Matt (Sudeikis) is an indie record exec whose stress over an unforeseen career crisis turns that much worse when he gets an unsolicited update on his dad, Ben (Harris), a celebrated photographer. Zoe (Elizabeth Olsen), Ben’s earthy nurse, brings news that the old man is dying, and that he wants Matt to drive him from Jersey to Kansas to visit the last remaining photo lab processing Kodachrome slides. (The film gives story credit to a New York Times feature about a pilgrimage to the actual lab by real-life shutterbugs.)
We get a good look at Matt’s mean-spirited side as he tells Zoe that his absentee, philandering father is getting what he deserves. Then, once Matt grudgingly agrees to talk, we see where he gets his cruelty from, as Ben haughtily rebukes him for being a great man’s envious son. The Kansas trip would be a no-go, in fact, except that Ben’s savvy, connected manager (Dennis Haysbert) dangles an opportunity for Matt to save his tanking career.

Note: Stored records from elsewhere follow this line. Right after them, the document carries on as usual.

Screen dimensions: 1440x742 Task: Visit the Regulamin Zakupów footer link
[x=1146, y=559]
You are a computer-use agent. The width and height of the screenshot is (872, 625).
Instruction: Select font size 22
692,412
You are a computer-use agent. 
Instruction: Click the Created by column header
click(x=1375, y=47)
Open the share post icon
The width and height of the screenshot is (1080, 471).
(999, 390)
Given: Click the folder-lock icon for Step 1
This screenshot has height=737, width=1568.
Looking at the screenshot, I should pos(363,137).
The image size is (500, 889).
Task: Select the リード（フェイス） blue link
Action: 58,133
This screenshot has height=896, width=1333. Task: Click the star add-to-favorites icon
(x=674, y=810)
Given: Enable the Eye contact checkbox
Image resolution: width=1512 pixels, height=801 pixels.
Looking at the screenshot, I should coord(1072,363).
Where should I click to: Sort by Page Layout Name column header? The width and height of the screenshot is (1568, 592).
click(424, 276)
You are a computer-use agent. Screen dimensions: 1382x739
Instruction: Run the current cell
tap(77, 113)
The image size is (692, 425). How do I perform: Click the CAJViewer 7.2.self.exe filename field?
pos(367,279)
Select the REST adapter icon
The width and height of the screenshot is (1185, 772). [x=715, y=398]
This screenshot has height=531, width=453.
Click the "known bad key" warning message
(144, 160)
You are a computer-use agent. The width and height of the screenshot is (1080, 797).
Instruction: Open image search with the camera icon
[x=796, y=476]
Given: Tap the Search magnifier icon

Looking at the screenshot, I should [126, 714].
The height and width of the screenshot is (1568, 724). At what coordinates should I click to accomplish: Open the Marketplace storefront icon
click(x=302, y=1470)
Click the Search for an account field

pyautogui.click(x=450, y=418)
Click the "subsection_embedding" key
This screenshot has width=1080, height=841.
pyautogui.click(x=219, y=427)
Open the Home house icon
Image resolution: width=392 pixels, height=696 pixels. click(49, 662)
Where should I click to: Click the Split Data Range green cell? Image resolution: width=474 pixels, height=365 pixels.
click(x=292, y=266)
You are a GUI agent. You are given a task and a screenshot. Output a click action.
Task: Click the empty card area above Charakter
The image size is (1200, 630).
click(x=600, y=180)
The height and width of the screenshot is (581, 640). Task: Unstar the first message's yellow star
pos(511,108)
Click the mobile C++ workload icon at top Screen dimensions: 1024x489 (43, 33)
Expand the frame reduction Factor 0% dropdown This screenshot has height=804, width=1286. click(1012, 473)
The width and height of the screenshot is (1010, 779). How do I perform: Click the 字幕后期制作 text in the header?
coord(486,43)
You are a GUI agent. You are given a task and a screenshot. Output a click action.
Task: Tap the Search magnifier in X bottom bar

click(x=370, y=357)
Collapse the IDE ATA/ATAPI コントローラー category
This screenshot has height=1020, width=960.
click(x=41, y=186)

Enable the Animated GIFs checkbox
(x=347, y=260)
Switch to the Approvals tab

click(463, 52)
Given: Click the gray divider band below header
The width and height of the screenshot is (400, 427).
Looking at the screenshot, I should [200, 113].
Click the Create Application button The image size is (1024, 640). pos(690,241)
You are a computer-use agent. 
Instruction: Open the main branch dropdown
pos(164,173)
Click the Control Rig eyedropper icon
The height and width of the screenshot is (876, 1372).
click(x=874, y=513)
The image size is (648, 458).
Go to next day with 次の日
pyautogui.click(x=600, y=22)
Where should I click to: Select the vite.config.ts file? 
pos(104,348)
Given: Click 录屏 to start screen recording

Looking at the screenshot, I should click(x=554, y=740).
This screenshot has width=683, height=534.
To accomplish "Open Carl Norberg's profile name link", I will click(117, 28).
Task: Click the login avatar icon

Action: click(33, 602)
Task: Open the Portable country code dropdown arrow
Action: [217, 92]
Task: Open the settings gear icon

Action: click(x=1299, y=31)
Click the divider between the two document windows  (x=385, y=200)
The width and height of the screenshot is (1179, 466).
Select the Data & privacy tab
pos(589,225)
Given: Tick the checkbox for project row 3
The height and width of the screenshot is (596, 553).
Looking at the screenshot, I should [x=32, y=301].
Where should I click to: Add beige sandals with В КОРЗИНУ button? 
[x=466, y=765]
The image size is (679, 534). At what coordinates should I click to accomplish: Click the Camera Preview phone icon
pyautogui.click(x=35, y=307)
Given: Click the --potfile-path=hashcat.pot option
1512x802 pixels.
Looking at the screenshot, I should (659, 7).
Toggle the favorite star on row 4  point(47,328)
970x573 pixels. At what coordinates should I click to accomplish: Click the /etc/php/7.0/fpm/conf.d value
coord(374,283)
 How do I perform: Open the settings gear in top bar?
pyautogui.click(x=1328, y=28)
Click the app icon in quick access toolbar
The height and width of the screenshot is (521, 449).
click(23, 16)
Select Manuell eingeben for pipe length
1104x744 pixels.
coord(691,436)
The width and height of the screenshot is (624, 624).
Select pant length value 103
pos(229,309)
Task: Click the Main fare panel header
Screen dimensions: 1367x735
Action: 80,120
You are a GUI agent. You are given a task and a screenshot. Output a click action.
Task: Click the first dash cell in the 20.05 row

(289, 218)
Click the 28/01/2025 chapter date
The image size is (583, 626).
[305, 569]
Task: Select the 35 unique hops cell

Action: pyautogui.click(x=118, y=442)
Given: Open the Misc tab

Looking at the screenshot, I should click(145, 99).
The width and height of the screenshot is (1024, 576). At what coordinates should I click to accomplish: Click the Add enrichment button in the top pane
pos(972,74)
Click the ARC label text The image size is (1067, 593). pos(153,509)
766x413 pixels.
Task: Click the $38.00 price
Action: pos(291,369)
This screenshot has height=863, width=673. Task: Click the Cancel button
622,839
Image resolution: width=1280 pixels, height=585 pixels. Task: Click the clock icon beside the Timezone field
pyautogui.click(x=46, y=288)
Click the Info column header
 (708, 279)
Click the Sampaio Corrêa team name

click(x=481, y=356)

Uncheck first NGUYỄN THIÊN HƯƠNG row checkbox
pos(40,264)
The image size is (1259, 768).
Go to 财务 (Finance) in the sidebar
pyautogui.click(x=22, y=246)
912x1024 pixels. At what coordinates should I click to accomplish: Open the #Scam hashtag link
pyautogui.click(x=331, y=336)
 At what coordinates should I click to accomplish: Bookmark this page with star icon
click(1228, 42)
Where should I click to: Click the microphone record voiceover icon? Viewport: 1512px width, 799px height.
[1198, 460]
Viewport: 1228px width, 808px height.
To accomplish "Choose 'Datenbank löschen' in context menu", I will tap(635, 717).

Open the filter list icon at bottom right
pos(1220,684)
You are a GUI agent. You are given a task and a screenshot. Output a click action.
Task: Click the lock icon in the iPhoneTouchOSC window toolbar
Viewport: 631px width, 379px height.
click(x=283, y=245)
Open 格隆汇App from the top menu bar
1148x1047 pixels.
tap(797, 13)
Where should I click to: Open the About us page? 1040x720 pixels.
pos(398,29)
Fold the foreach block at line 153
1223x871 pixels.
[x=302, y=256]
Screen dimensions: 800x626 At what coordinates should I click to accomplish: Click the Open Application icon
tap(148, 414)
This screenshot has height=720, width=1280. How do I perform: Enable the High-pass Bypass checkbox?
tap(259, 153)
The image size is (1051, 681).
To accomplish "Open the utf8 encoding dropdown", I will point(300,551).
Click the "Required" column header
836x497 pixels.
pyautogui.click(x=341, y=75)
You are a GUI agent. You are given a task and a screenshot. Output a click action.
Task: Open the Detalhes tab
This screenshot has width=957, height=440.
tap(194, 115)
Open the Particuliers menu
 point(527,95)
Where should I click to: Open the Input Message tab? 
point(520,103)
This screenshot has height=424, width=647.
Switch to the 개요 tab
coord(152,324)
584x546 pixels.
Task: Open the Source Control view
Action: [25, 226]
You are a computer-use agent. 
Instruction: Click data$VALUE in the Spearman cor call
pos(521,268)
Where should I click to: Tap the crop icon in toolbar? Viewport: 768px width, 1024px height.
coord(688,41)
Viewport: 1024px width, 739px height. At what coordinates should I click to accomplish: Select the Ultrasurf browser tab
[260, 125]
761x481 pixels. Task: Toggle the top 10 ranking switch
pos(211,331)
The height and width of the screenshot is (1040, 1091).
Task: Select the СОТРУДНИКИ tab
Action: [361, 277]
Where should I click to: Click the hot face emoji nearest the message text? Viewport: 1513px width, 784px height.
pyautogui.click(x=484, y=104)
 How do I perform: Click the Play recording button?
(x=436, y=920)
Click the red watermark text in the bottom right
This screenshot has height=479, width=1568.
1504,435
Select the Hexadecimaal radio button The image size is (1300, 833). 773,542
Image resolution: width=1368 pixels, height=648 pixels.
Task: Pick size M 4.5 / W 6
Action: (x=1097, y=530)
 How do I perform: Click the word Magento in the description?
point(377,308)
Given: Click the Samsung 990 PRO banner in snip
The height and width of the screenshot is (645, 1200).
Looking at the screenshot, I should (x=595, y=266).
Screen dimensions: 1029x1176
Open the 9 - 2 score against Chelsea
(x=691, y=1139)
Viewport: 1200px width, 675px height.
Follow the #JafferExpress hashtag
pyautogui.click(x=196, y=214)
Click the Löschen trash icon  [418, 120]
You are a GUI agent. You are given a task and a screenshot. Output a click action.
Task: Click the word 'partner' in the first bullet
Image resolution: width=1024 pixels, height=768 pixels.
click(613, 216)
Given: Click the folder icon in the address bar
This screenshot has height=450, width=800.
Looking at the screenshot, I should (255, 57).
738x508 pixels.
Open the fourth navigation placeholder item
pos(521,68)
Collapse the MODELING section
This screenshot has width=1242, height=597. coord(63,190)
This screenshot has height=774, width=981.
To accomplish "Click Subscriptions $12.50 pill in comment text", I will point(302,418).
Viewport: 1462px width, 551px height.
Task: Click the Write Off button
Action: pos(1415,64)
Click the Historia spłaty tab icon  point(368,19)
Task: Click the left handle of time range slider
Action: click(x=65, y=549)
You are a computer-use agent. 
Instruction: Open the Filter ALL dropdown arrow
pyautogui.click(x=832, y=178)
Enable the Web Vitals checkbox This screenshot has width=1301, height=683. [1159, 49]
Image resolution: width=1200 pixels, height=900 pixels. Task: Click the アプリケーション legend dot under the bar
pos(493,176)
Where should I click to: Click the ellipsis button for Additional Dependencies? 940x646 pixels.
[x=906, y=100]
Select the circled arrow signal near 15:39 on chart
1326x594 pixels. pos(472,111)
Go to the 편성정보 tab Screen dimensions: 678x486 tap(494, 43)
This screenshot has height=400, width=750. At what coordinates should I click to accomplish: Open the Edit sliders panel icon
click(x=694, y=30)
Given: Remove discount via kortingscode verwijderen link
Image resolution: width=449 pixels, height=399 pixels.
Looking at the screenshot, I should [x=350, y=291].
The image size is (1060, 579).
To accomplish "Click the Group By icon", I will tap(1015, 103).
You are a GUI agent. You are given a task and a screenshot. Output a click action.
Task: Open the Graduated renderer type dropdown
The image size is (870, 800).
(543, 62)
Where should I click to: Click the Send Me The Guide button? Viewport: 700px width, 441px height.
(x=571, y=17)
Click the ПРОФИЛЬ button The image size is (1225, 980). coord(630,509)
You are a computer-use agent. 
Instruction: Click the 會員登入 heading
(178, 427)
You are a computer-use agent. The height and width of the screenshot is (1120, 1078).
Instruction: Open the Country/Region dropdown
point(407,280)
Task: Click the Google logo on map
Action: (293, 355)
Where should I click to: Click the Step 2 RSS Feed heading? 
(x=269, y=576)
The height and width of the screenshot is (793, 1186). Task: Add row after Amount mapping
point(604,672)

Matt, Ben, and Zoe load their baggage — and their baggage — and set out, making narrative stops both expected and revealing. Ben insists they drop in on his brother and sister-in-law (Bruce Greenwood and Wendy Crewson) so they can make their overdue peace — but seemingly also to emotionally firebomb them for their kindness in raising Matt as a teen. Elitist Ben taps his artistic arrogance to offer his son sage, surprisingly heeded advice about how to handle a rock band. And simpatico Matt and Zoe find themselves falling for each other, albeit with some distractingly underwritten speed bumps to romance. The relationship comes across more naturally as they tipsily sing a flirty alt-shlock duet. (Sudeikis’s character’s music-industry background means that we also get the requisite shout-out to Paul Simon’s single.)
The pervasive, absorbing bitterness and hurt falter only when the story eases off its characters’ cynical insistence that people don’t change. Sudeikis knows how to play jarringly nasty — see “Colossal,” for one — but choked-up can be a reach here.